Human neutrophils express inducible, catalytically active cathepsin G on their cell surface. Herein, we report that membrane-bound cathepsin G on intact neutrophils has potent angiotensin II-generating activity. Membrane-bound cathepsin G on activated neutrophils 1) converts both human angiotensin I and angiotensinogen to angiotensin II; 2) expresses angiotensin II-generating activity equivalent to 8.6 +/- 2.3 (+/-SD) x 10(-18) mol of free cathepsin G (5.2 +/- 1.4 x 10(6) molecules)/cell; and 3) has similar high affinity for angiotensin I compared with free cathepsin G (Km = 5.9 x 10(-4) and 4.6 x 10(-4) M; k(cat) = 4.0 and 2.0/s, respectively). In marked contrast to soluble cathepsin G, membrane-bound enzyme was substantially resistant to inhibition by plasma proteinase inhibitors and converted angiotensin I to angiotensin II even in undiluted plasma. There was a striking inverse relationship between inhibitor size and its effectiveness against membrane-bound cathepsin G activity.
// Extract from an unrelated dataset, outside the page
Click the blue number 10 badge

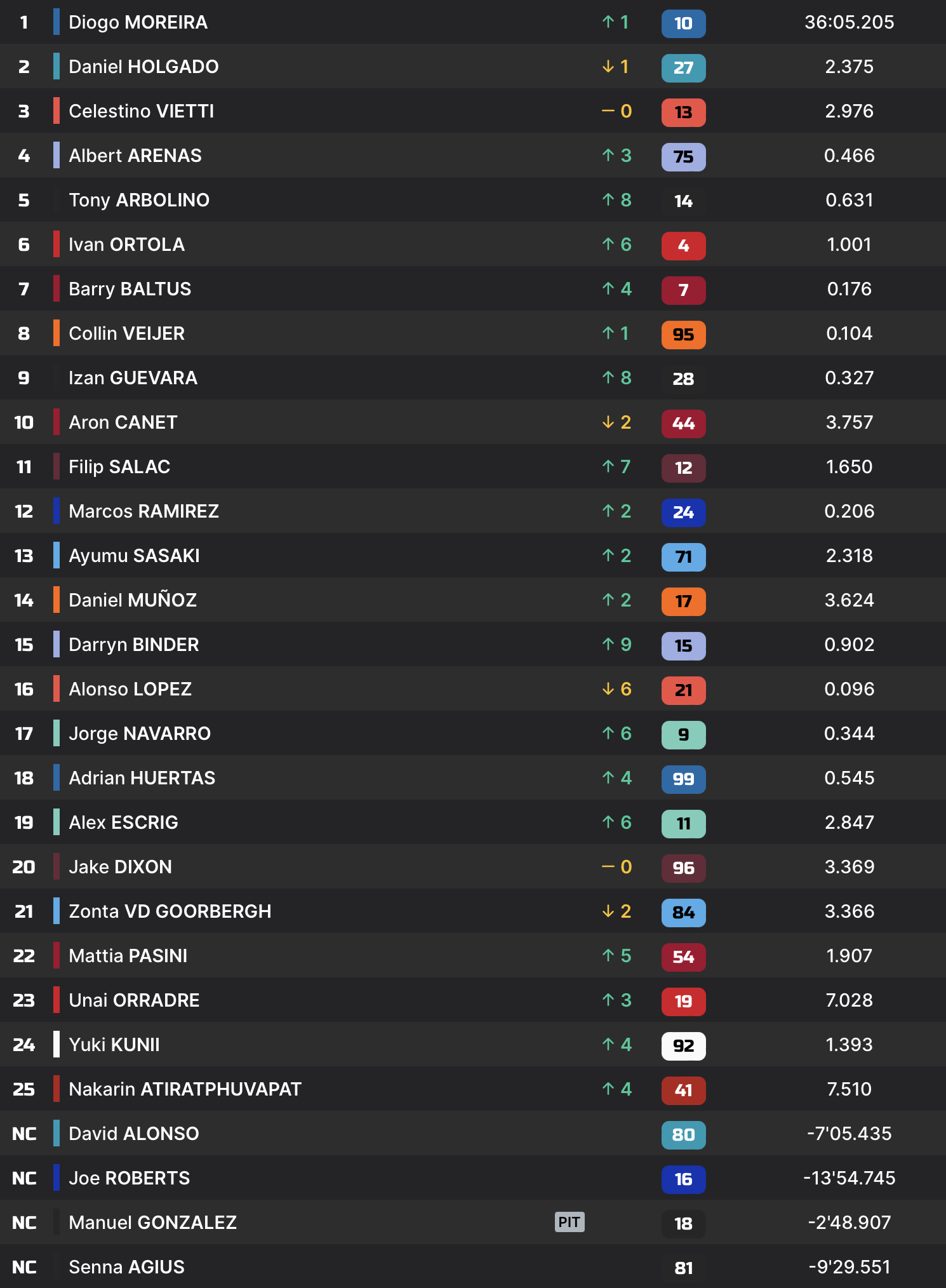click(683, 23)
Alpha1-antichymotrypsin was a markedly ineffective inhibitor of membrane-bound enzyme (IC50 = 2.18 microM and 1.38 nM when tested against 1 nM membrane-bound and free cathepsin G, respectively). These data indicate that membrane-bound cathepsin G expressed on neutrophils is an inducible and mobile angiotensin II-generating system that may exert potent local vasoactive and chemoattractant properties at sites of inflammation.